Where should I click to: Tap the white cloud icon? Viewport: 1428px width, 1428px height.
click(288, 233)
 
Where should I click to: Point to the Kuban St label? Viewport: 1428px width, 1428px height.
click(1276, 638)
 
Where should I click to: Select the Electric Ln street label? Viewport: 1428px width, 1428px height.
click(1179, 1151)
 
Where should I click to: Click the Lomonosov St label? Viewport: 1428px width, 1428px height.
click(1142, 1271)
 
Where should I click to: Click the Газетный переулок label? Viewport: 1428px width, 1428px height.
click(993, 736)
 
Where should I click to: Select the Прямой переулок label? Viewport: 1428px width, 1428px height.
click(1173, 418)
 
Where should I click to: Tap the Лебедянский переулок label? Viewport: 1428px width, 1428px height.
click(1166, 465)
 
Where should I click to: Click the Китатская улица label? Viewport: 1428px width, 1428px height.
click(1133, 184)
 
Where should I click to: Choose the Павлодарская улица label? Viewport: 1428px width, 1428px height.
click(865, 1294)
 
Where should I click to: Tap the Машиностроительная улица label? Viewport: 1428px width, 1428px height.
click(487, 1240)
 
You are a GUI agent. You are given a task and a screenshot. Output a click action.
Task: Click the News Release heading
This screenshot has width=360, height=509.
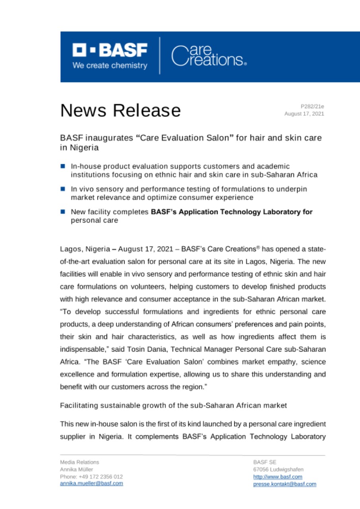tap(120, 110)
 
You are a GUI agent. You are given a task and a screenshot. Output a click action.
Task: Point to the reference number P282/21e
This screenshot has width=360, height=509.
tap(313, 107)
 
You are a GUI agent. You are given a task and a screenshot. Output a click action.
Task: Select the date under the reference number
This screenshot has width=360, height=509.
tap(304, 114)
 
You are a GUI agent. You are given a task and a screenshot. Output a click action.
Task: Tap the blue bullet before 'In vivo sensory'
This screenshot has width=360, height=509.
tap(63, 188)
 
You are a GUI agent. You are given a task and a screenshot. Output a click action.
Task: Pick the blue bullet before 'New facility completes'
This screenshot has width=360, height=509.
tap(63, 212)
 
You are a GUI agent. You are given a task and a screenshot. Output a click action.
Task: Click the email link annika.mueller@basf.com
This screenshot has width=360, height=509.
tap(91, 484)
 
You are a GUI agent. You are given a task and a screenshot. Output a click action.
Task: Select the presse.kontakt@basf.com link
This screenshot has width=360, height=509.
tap(284, 484)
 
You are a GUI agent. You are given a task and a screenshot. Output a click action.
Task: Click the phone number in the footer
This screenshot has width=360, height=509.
tap(91, 476)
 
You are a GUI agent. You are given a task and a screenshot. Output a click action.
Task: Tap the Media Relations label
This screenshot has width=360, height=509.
tap(80, 462)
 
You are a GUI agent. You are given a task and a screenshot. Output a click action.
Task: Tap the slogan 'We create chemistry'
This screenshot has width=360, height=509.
tap(110, 66)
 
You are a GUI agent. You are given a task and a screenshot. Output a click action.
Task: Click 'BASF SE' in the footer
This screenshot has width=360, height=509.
tap(262, 462)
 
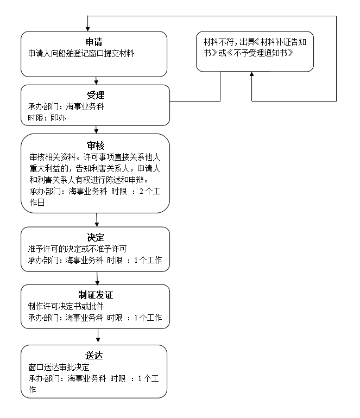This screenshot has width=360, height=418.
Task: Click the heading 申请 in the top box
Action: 94,42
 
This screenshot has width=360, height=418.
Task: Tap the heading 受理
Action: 95,95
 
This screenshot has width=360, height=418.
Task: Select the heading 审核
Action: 96,145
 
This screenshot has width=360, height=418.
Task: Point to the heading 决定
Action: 96,237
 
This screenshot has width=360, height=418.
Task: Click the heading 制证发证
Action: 96,295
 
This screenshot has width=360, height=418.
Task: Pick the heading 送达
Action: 94,356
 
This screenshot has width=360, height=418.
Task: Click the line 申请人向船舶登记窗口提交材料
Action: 81,54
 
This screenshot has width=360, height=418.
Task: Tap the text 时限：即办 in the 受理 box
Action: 47,118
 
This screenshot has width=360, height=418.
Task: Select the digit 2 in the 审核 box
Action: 141,191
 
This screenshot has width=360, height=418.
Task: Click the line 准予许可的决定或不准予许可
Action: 77,249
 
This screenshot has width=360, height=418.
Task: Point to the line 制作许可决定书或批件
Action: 66,306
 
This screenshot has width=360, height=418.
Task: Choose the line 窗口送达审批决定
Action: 59,367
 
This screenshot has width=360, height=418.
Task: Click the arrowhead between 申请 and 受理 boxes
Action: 96,83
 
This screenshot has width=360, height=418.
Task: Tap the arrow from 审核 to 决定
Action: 97,220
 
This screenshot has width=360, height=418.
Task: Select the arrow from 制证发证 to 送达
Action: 98,335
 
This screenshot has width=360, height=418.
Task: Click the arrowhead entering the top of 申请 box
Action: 88,29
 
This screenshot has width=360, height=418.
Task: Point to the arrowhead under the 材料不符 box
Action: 251,74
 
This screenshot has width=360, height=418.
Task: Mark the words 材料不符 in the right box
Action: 218,42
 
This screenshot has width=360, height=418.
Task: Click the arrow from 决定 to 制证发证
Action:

**SET PROBLEM**
Print every one of the lines above again word for word, leaving out the pictures.

**FINAL ANSWER**
Where should I click to: Tap the white cloud icon? Viewport: 1428px width, 1428px height.
click(288, 233)
 
Where should I click to: Point to the Kuban St label? Viewport: 1428px width, 1428px height.
click(1276, 638)
 
Where should I click to: Select the Electric Ln street label? Viewport: 1428px width, 1428px height.
click(1179, 1151)
 
Where should I click to: Click the Lomonosov St label? Viewport: 1428px width, 1428px height.
click(1142, 1271)
 
Where should I click to: Click the Газетный переулок label? Viewport: 1428px width, 1428px height.
click(993, 736)
 
Where should I click to: Select the Прямой переулок label? Viewport: 1428px width, 1428px height.
click(1173, 418)
 
Where should I click to: Tap the Лебедянский переулок label? Viewport: 1428px width, 1428px height.
click(1166, 465)
 
Where should I click to: Click the Китатская улица label? Viewport: 1428px width, 1428px height.
click(1133, 184)
 
Where should I click to: Choose the Павлодарская улица label? Viewport: 1428px width, 1428px height.
click(865, 1294)
 
Where should I click to: Tap the Машиностроительная улица label? Viewport: 1428px width, 1428px height.
click(487, 1240)
 
You are a GUI agent. You are given a task and a screenshot. Output a click action.
Task: Click the News Release heading
This screenshot has width=360, height=509.
tap(120, 110)
 
You are a GUI agent. You are given a task and a screenshot. Output a click action.
Task: Point to the reference number P282/21e
This screenshot has width=360, height=509.
tap(313, 107)
 
You are a GUI agent. You are given a task and a screenshot. Output a click action.
Task: Select the date under the reference number
This screenshot has width=360, height=509.
tap(304, 114)
 
You are a GUI agent. You are given a task and a screenshot. Output a click action.
Task: Tap the blue bullet before 'In vivo sensory'
This screenshot has width=360, height=509.
tap(63, 188)
 
You are a GUI agent. You are given a task and a screenshot. Output a click action.
Task: Pick the blue bullet before 'New facility completes'
This screenshot has width=360, height=509.
tap(63, 212)
 
You are a GUI agent. You are given a task and a screenshot. Output a click action.
Task: Click the email link annika.mueller@basf.com
This screenshot has width=360, height=509.
tap(91, 484)
 
You are a GUI agent. You are given a task and a screenshot. Output a click action.
Task: Select the presse.kontakt@basf.com link
This screenshot has width=360, height=509.
tap(284, 484)
 
You are a GUI agent. You are given a task and a screenshot. Output a click action.
Task: Click the phone number in the footer
This screenshot has width=360, height=509.
tap(91, 476)
 
You are a GUI agent. You are given a task and a screenshot. Output a click action.
Task: Tap the Media Relations label
This screenshot has width=360, height=509.
tap(80, 462)
 
You are a GUI agent. You are given a task and a screenshot. Output a click action.
Task: Tap the slogan 'We create chemistry'
This screenshot has width=360, height=509.
tap(110, 66)
 
You are a GUI agent. You are given a task and a screenshot. Output a click action.
Task: Click 'BASF SE' in the footer
This screenshot has width=360, height=509.
tap(262, 462)
 
This screenshot has width=360, height=418.
Task: Click the heading 申请 in the top box
Action: 94,42
 
This screenshot has width=360, height=418.
Task: Tap the heading 受理
Action: 95,95
 
This screenshot has width=360, height=418.
Task: Select the heading 审核
Action: 96,145
 
This screenshot has width=360, height=418.
Task: Point to the heading 决定
Action: 96,237
 
This screenshot has width=360, height=418.
Task: Click the heading 制证发证
Action: 96,295
 
This screenshot has width=360, height=418.
Task: Pick the heading 送达
Action: 94,356
 
This screenshot has width=360, height=418.
Task: Click the line 申请人向船舶登记窗口提交材料
Action: 81,54
 
This screenshot has width=360, height=418.
Task: Tap the text 时限：即办 in the 受理 box
Action: 47,118
 
This screenshot has width=360, height=418.
Task: Select the digit 2 in the 审核 box
Action: 141,191
 
This screenshot has width=360, height=418.
Task: Click the line 准予许可的决定或不准予许可
Action: 77,249
 
This screenshot has width=360, height=418.
Task: Point to the line 制作许可决定书或批件
Action: 66,306
 
This screenshot has width=360, height=418.
Task: Choose the line 窗口送达审批决定
Action: 59,367
 
This screenshot has width=360, height=418.
Task: Click the arrowhead between 申请 and 受理 boxes
Action: 96,83
 
This screenshot has width=360, height=418.
Task: Tap the arrow from 审核 to 决定
Action: 97,220
 
This screenshot has width=360, height=418.
Task: Select the arrow from 制证发证 to 送达
Action: 98,335
 
This screenshot has width=360, height=418.
Task: Click the arrowhead entering the top of 申请 box
Action: 88,29
 
This screenshot has width=360, height=418.
Task: Point to the arrowhead under the 材料不符 box
Action: 251,74
 
This screenshot has width=360, height=418.
Task: Mark the words 材料不符 in the right box
Action: 218,42
 
This screenshot has width=360, height=418.
Task: Click the arrow from 决定 to 制证发证
Action:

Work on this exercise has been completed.